:: Fragmento seleccionado ::

Decidiendo que lo más prudente seria flanquear a Manfredo por el este, Carlos desvió sus tropas hacia el este, pasando Telese, hacia las escarpadas montañas de Taburno Camposauro , que superaría por el estrecho desfiladero de Vitulano, al oeste de Benevento.
Fue un grave error de calculo el de Carlos de Anjou. Los continuos chaparrones invernales habían convertido los arroyos de montaña en torrentes embravecidos, tanto que la mayoría de carros de suministro tuvieron que ser abandonados.
Para cuando sus hombres llegaron al valle del Calore, habían devorado la mayoría de sus bestias de carga e incluso algunos de sus corceles (los costosos caballos de guerra de los caballeros). Era una fuerza agotada y desanimada la que ahora se enfrentaba a un adversario bien descansado y bien alimentado, protegido por un río casi intransitable a la sombra de una ciudad bien defendida.
Manfredo, informado por los sarracenos supervivientes que habían podido escapar de San Germano de que Carlos intentaba flanquearlo, se había anticipado brillantemente al mover rápidamente sus fuerzas desde Capua a través del Valle Caudina, que separaba el Taburno Camposauro y el macizo de Montevergine, hasta Benevento.
La ensoñación de Carlos de Anjou sobre expandir los territorios propiedad de la monarquía gala parecía haber llegado a su fin.
Según todos los indicios, Carlos de Anjou era un hombre taciturno y flemático, poco acostumbrado a las demostraciones de emoción. Pero seguramente debió reflexionar con tristeza sobre el largo camino que lo había llevado hasta ese punto y momento.
Nacido el 21 de marzo de 1227 como el séptimo y último hijo de Luis VIII de Francia (quien había fallecido de disentería el 8 de noviembre del año anterior), Carlos creció en la corte sin ninguna esperanza razonable de portar alguna vez una corona.
Al no disponer de infantazgos (dotaciones de tierras para sustentar a la realeza más joven), el rey le había asignado una carrera clerical. Sin embargo, su linaje y educación le enseñaron a aspirar a más. Después de todo, su padre (Luis «el León») había invadido Inglaterra durante la Primera Guerra de los Barones y su madre era la tenaz Blanca de Castilla, quien había servido como reina regente tras el fallecimiento de su esposo.
Fue su hermano mayor,el devoto Luis IX, quien le permitió trazar un camino diferente, más acorde con su personalidad. El futuro San Luis destinó los condados de Anjou y Maine a Carlos después del fallecimiento de sus hermanos mayores, Juan y Felipe Dagoberto en 1232, aunque no fue hasta ser nombrado caballero en Melum en mayo de 1246 cuando Carlos recibió formalmente la propiedad de ambos territorios.
Para entonces, sus aspiraciones ya se habían visto considerablemente cumplidas por su afortunado matrimonio con Beatriz de Provenza en Aix-en-Provence el 31 de enero de ese mismo año, lo que le otorgó el control de uno de los condados más ricos y poderosos del reino.

:::
:: Registros de datos ::

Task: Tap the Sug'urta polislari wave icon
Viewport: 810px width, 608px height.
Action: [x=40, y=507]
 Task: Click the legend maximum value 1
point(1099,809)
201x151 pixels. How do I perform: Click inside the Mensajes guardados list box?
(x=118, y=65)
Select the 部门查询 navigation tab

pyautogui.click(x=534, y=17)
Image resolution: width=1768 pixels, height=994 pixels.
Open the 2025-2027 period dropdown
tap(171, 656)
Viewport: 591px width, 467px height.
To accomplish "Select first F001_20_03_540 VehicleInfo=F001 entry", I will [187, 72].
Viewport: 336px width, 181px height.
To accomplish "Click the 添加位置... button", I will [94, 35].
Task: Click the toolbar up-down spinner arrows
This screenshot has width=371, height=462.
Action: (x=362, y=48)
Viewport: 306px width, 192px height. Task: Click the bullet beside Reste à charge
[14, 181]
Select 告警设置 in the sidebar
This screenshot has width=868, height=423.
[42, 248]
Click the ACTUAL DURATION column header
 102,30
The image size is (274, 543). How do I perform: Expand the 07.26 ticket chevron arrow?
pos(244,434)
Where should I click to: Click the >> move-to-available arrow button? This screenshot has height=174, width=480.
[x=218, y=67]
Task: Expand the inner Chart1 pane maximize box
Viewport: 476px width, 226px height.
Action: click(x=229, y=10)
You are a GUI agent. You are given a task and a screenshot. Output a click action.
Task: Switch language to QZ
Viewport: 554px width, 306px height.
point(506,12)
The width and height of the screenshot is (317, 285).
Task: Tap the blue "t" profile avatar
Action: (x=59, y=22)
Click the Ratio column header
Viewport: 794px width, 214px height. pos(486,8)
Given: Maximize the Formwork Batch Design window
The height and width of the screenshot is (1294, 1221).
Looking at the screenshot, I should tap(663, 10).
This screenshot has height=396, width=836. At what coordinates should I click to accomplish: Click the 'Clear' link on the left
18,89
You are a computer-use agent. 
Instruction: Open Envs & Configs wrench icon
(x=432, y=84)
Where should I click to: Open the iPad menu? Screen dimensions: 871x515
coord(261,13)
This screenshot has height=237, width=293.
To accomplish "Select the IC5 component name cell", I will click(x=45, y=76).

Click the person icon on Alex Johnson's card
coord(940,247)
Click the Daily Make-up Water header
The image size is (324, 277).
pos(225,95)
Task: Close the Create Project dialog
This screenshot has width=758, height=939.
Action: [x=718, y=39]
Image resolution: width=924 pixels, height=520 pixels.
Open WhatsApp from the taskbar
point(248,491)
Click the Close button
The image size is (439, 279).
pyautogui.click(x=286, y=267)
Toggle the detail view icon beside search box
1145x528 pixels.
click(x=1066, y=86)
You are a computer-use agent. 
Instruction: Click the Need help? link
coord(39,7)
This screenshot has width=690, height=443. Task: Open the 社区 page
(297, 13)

:::

Consignas del ejercicio -
(1) Responde estas preguntas sobre el fragmento dedicado a Carlos de Anjou:
(a) ¿En qué fecha nació Carlos?
(b) ¿Con quién se casó Carlos en Aix-en-Provence?
(c) ¿Por qué desfiladero iba a superar Carlos las montañas de Taburno Camposauro?
(2) Reproduce textualmente del listado todo lo que va desde la línea que contiene "Given: Maximize the" hasta la línea que contiene "coord(261,13)", ambas incluidas.

Respuestas a continuación -
(1)
(a) El 21 de marzo de 1227.
(b) Con Beatriz de Provenza.
(c) Por el estrecho desfiladero de Vitulano.

(2)
Given: Maximize the Formwork Batch Design window
The height and width of the screenshot is (1294, 1221).
Looking at the screenshot, I should tap(663, 10).
This screenshot has height=396, width=836. At what coordinates should I click to accomplish: Click the 'Clear' link on the left
18,89
You are a computer-use agent. 
Instruction: Open Envs & Configs wrench icon
(x=432, y=84)
Where should I click to: Open the iPad menu? Screen dimensions: 871x515
coord(261,13)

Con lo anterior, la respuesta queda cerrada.